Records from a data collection

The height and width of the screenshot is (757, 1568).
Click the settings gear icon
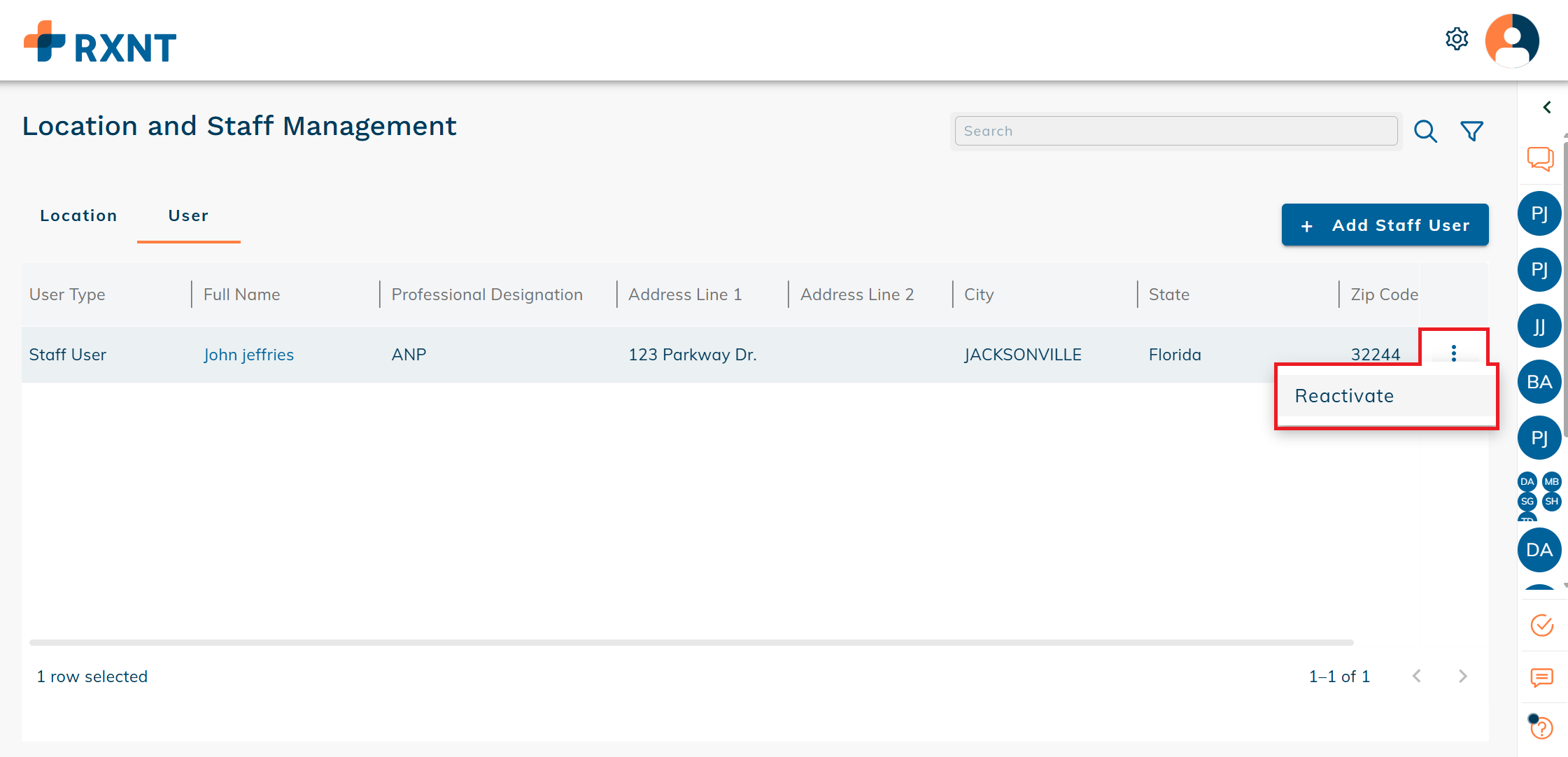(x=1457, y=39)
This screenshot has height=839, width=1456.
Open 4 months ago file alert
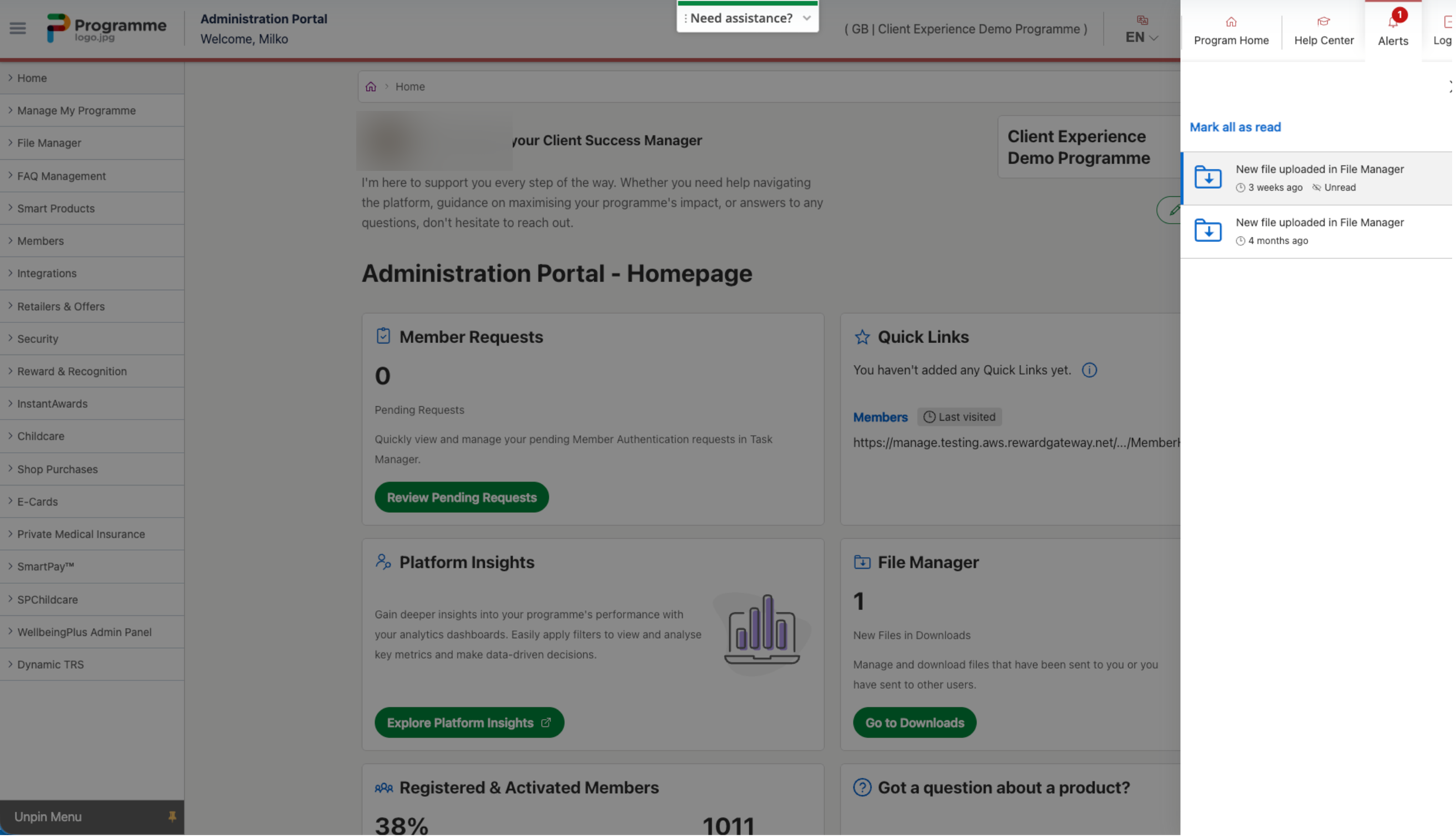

◆ Aim of the exercise
Search the records above for "screenshot". Copy each line where it is found.

◆ Task solution
The height and width of the screenshot is (757, 1568).
This screenshot has height=839, width=1456.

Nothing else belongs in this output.